== What you will do ==
The whole of the data is to be reproduced exactly.

== Provided data ==
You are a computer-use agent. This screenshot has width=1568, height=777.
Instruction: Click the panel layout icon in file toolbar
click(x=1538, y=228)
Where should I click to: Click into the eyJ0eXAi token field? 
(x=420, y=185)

== The completed task ==
You are a computer-use agent. This screenshot has width=1568, height=777.
Instruction: Click the panel layout icon in file toolbar
click(x=1538, y=228)
Where should I click to: Click into the eyJ0eXAi token field? 
(x=420, y=185)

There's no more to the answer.